Greenfield exploring options to increase housing for homeless

Franklin County

Homelessness is on the rise across western Massachusetts but steps are being taken to get the homeless out of shelters and into permanent housing.

ServiceNet said they are doing their best to help the homeless in Greenfield, despite having a shelter that’s usually always full.

When you’re homeless, finding shelter is a daily task. Last year, homeless people set up tents on the Greenfield town common and in the woods off Colrain Street, property owned by Greenfield’s Mayor.

Madeline Malloy, who is homeless, told 22News more people are living in tents because local shelters don’t have enough space, “We’re here because there aren’t other options. I live in a car, I live in a tent, I live where I have to live because I don’t have a choice.”

ServiceNet runs the Wells Street Shelter and the Family Inn on Federal Street, but it can take weeks to get off the shelter’s waiting list.

The Wells Street Shelter in Greenfield opens its doors at 4:30PM each day. They can accommodate up to 6 women and 14 men but they must sleep in their own separate dorms.

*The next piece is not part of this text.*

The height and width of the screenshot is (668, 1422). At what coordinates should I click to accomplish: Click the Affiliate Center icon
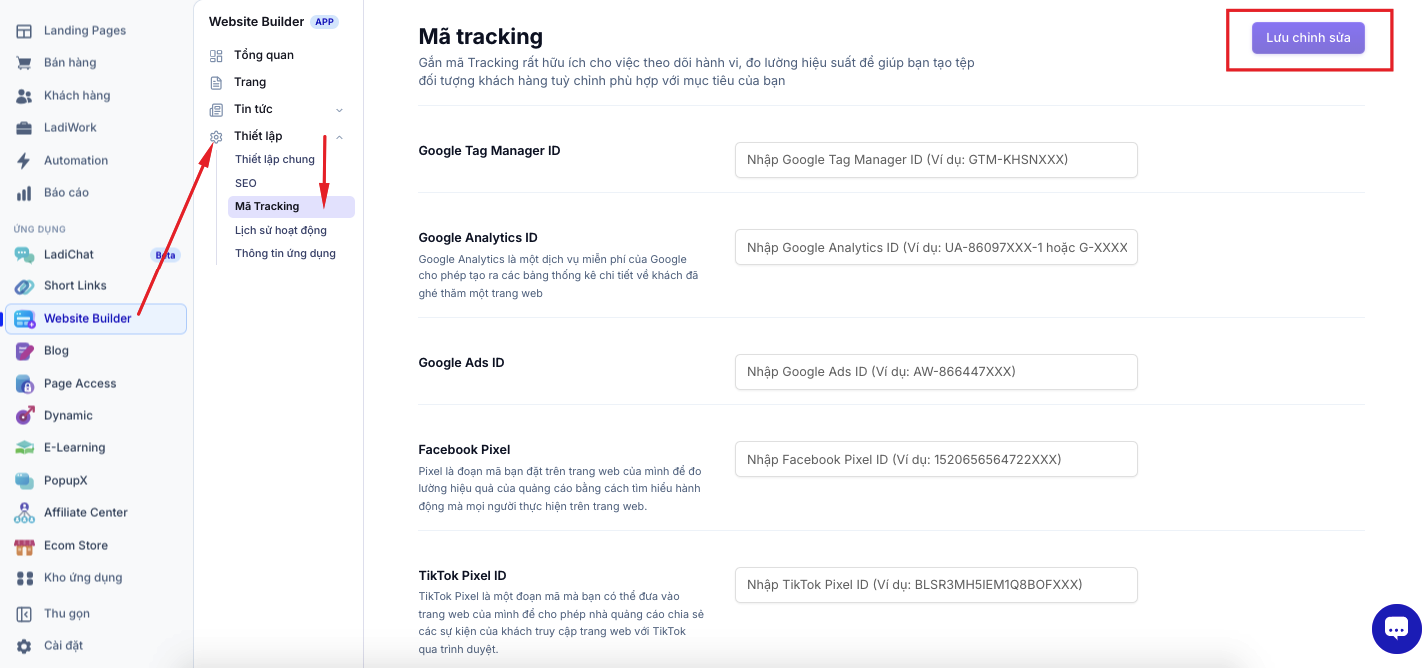pyautogui.click(x=24, y=513)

Even when they reach their maximum capacity, ServiceNet said they’ll still take people in emergencies.

Steve Karpovich, Program Director of Wells Street Shelter, told 22News, “Right now we have 40 people on our waiting list, we simply can’t accept everyone, if the weather is particularly bad or someone is vulnerable we will accept them in. but they may have to sleep on a couch or in a chair.”

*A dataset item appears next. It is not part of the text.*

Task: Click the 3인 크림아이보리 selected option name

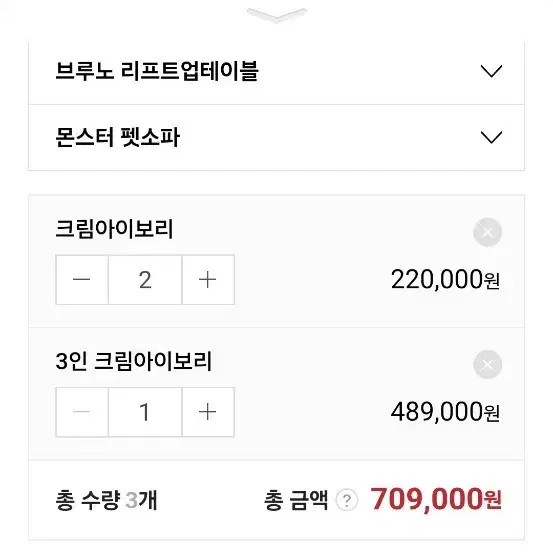Action: 134,361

Karpovich said guests typically stay no more than 90 days at the Wells Street shelter.

The city is exploring how to increase the number of housing options for the homeless, but they said it’s going to take time.

“There was a suggestion that the Town of Greenfield runs a separate shelter operation but that’s a slippery slope because our goal for people who are need of services is to connect them with those services that are there,” said MJ Adams, community development administrator in Greenfield.

At least 300 people used Franklin County shelters in 2017. About half of them secured permanent housing within the year.